The site was unique e-mail addresses. edu elite institutions in its phase of incubator at Harvard and Cameron and Tyler Winklevoss, who were students at Harvard with Mark Zuckerberg, founder of Facebook claimed that Mr. Zuckerberg had the idea after who shared their plans for the connection of Harvard, a Harvard-only dating site. Mr. Meyer is troubled by any comparison. "I don't care when people call me ' The French Zuckerberg's corridors," he said. "Mark Zuckerberg is success."

He believes that school My Data exceeds blueprint of the Winklevosses because of its many options for privacy and selectivity. Users choose which schools and programs can view their profiles online, which remain invisible to everyone else. (Mr. Meyer and Mr. Alexa believe that this is less of an embarrassment associated with online dating).

Through the search function you can specify a religion and size. Advanced privacy is part of what persuaded Dominique Lefebvre, 24, a student of film at Columbia University, to sign up in November; his profile is visible to all graduate programs except their own.

Still, he said: "the selectivity can seem a bit superficial. I have a friend that is visible only for law, business, engineering and med students at Columbia University. You could say that wants to meet men who have a solid, profitable future ahead of them, but I think she wants to meet people in charge, who have a plan, to know themselves and who know what they want from life. "

MS. Lefebvre, who arrived in New York to Montreal two and a half years ago, is happy that his profile is invisible to those who know better at school. "Most of the guys that I've connected with since I was here was in my program, which are not to be a great idea," he said.

He had even less luck dating men who met at the bar and on OK Cupid, a site that makes matches based on an algorithm that calculates the compatibility on the basis of the replies to a questionnaire. "Grad students understand each other and unusual lifestyles that we conduct," said ms. Lefebvre. "To be able to meet someone who is going through a rigorous programme but, outside my field it would be wonderful."

Jonathan Fainberg, post baccalaureate student at Columbia, which is applying to medical school next fall for input, a user is given My School that likes the site's advanced filtering. "If you're in grad school at N.Y.U. or Columbia, should I hire you're smart, ambitious and motivated — at least one of the three," said Mr. Fainberg, 24. "So far, all that I met through the school My date was an impressive individual, even if there were dates for me."

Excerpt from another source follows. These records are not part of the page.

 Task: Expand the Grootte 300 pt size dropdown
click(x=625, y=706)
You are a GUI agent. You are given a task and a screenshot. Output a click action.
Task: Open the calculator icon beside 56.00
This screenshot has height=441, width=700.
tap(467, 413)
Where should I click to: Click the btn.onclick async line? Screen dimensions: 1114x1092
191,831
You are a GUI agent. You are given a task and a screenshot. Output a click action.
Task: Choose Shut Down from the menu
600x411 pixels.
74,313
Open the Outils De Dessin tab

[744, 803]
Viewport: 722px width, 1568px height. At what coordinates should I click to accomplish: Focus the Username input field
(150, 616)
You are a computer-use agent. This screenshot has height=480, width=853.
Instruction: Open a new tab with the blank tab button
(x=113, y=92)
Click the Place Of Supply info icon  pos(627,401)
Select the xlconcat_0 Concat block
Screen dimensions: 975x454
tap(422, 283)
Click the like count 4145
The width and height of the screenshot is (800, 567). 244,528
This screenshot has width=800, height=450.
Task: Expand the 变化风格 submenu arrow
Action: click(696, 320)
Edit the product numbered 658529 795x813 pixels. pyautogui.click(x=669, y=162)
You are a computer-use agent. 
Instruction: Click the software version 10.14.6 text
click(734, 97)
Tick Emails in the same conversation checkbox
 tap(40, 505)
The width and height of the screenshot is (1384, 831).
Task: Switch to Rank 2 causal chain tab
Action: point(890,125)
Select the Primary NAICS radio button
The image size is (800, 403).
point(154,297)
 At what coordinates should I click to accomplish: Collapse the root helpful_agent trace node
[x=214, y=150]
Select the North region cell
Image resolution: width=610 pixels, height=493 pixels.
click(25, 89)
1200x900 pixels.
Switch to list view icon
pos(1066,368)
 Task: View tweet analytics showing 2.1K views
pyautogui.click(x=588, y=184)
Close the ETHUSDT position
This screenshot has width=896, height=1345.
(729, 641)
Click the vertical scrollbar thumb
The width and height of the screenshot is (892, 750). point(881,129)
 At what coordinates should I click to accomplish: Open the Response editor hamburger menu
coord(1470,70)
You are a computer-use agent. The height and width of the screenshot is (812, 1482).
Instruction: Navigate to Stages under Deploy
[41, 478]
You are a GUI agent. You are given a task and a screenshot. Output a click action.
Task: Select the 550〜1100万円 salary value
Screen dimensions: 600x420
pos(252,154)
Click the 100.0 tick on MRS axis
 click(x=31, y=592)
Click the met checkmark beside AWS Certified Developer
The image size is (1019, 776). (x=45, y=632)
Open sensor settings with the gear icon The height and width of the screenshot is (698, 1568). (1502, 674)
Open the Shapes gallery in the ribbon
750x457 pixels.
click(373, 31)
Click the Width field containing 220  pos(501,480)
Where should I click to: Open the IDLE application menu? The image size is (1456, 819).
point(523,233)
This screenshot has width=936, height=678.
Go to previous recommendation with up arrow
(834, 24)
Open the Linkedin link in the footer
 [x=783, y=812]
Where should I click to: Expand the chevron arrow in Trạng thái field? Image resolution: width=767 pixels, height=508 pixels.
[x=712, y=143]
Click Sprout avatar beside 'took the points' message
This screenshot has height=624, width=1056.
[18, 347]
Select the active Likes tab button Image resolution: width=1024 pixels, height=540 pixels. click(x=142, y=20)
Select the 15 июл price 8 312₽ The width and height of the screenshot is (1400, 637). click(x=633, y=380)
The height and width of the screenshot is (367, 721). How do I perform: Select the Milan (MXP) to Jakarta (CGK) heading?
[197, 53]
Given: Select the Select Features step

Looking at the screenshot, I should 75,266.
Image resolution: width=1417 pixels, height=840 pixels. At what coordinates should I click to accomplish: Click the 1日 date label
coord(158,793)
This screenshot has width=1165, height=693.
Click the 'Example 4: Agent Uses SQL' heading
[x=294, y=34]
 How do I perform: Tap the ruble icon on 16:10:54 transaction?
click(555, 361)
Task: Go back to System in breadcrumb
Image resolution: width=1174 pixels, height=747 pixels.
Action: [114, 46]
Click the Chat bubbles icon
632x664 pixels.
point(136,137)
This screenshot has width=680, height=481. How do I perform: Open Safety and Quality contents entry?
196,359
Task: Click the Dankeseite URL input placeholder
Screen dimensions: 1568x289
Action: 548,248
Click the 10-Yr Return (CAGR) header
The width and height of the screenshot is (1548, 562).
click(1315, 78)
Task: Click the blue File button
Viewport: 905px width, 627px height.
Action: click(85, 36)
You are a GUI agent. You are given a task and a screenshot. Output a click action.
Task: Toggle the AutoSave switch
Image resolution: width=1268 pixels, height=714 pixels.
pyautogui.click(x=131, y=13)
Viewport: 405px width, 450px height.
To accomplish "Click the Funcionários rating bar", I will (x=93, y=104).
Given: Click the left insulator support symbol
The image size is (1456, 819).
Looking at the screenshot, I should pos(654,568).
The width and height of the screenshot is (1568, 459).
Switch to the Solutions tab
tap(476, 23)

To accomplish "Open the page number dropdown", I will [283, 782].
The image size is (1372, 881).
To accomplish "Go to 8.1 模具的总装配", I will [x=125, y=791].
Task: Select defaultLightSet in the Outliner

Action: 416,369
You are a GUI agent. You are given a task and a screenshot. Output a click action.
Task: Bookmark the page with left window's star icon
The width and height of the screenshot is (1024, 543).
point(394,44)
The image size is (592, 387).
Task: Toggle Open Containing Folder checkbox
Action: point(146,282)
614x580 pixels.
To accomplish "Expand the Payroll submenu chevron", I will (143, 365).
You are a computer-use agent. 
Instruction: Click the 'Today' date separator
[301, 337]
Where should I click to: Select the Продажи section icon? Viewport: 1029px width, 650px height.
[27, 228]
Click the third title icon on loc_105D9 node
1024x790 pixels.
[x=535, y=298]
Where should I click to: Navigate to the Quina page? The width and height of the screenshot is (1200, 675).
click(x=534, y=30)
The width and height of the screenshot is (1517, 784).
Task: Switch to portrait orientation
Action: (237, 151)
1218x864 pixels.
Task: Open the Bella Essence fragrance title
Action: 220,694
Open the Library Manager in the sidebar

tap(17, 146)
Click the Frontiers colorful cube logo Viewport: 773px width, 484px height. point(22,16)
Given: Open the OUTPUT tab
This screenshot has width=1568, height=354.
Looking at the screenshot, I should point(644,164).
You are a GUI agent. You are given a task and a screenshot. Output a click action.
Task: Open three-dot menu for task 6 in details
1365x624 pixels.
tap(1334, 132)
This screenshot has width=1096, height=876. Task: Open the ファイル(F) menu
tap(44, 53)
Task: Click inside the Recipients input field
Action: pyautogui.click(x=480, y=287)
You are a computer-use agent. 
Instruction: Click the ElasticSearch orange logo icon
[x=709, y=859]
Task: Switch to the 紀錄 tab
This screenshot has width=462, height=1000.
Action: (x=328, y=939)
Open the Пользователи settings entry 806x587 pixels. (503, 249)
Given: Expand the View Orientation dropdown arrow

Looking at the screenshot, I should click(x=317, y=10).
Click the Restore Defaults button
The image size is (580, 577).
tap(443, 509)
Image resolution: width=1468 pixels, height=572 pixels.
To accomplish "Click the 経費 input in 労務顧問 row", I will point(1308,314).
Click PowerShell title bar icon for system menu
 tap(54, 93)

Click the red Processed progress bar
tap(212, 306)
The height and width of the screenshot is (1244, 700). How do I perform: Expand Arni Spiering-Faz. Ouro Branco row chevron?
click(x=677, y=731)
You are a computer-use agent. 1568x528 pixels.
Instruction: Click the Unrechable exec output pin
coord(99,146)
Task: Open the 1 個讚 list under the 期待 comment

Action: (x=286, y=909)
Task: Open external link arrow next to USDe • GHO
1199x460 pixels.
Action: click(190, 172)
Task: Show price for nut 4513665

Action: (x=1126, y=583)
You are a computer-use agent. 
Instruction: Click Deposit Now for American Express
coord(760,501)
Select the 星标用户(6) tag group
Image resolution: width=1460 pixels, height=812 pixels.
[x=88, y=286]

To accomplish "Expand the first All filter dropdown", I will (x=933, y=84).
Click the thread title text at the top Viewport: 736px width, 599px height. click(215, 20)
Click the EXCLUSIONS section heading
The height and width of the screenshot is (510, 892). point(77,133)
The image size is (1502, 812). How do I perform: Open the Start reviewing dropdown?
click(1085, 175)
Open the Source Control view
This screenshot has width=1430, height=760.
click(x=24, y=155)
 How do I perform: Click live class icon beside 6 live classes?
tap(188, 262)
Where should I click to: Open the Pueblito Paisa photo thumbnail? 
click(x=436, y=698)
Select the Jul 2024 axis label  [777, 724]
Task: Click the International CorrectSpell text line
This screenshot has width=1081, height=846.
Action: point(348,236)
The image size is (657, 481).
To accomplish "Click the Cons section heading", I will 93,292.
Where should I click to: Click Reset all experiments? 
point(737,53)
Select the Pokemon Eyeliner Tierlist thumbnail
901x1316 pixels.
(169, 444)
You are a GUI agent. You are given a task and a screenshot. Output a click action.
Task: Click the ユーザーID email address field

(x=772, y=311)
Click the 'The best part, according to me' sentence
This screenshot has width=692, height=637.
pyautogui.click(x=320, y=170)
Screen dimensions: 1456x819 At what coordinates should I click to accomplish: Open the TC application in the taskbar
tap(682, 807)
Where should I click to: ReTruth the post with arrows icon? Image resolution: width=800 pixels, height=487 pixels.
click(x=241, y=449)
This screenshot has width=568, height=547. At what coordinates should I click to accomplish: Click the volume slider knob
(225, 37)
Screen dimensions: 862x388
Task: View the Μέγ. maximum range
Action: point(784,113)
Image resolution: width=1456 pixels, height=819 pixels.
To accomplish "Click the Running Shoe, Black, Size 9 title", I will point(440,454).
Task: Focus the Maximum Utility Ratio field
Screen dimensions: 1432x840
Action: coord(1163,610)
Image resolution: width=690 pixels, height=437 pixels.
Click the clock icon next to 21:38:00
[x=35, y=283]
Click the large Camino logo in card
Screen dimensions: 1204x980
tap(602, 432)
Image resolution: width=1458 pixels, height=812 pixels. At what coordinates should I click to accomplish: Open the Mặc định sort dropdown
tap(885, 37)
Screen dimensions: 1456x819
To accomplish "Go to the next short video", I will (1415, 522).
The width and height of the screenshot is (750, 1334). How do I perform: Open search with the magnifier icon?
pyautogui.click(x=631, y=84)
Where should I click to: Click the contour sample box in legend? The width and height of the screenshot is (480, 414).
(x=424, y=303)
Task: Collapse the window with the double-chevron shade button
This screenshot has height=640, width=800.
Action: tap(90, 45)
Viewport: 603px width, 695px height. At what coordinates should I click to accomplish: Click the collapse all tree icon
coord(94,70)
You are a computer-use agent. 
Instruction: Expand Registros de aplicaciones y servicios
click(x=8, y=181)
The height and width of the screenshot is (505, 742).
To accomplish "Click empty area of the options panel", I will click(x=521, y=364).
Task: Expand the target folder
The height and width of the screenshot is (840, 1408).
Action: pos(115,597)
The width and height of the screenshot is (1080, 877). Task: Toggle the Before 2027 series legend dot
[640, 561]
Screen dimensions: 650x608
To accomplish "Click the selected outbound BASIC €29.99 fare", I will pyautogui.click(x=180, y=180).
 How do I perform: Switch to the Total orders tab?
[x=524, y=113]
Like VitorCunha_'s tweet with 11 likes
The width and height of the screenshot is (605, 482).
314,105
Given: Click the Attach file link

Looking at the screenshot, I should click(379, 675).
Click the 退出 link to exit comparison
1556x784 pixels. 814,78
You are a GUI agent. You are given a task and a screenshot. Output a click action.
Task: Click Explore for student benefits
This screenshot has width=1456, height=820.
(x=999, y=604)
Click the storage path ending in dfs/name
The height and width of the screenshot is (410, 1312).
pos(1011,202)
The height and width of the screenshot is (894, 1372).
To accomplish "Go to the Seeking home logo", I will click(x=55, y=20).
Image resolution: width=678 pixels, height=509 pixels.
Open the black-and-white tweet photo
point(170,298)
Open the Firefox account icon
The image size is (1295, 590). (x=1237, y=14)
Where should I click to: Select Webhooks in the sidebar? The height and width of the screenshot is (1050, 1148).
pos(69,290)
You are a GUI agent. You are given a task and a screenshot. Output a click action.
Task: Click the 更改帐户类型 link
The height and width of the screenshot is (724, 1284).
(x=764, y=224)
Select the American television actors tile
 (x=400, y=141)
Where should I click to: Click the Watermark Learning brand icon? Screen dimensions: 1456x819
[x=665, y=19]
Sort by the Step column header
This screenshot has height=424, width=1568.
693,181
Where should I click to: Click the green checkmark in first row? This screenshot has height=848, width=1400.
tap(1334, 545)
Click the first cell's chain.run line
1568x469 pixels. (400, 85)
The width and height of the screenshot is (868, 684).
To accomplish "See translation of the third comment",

Dateability, in any case, it may be a lower priority for users of the professional networking site. According to Mr. Meyer, 63% of users respond to an application form on the website say who would prefer "having the most incredible career" to "encounter with the love of your life." If this is even possible these days.

"Young people today have the impression that the dating is like buying consumer goods," said Mr. Meyer, his Brown eyes reflecting some sadness about this.